Given problem: Rewrite the items below, changing "agent" to "assistant" wherever it appears and keeping everything else the same. Omit the pictures from your answer.

Records supplied:
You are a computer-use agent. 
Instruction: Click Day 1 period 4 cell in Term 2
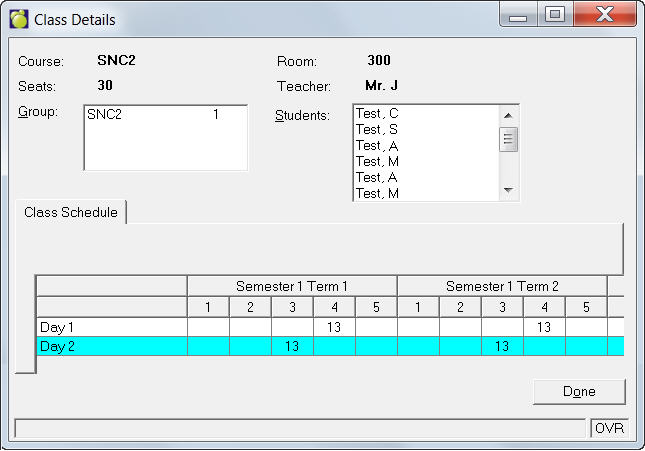[x=544, y=327]
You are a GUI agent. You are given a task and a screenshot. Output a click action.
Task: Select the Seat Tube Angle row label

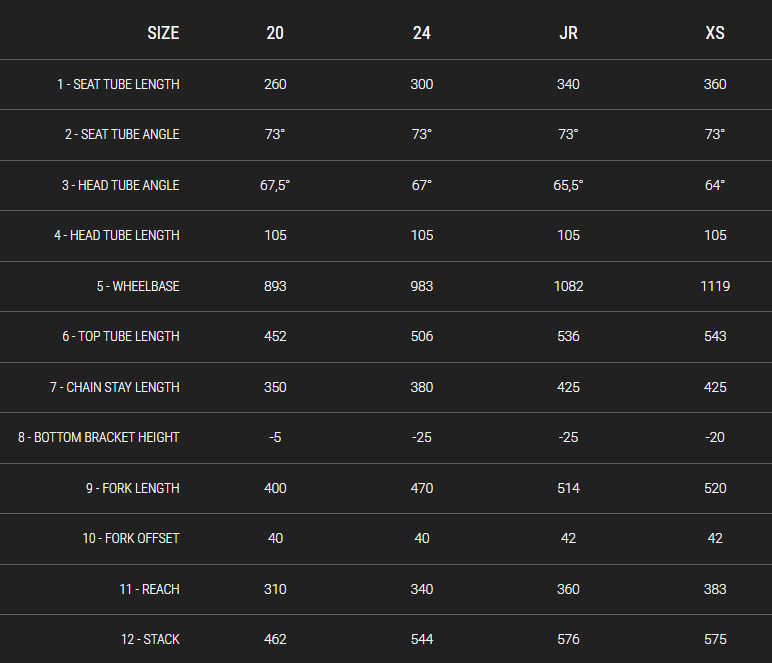[x=122, y=134]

Exercise output:
You are a computer-use assistant. 
Instruction: Click Day 1 period 4 cell in Term 2
[x=544, y=327]
You are a GUI assistant. You are given a task and a screenshot. Output a click action.
Task: Select the Seat Tube Angle row label

[x=122, y=134]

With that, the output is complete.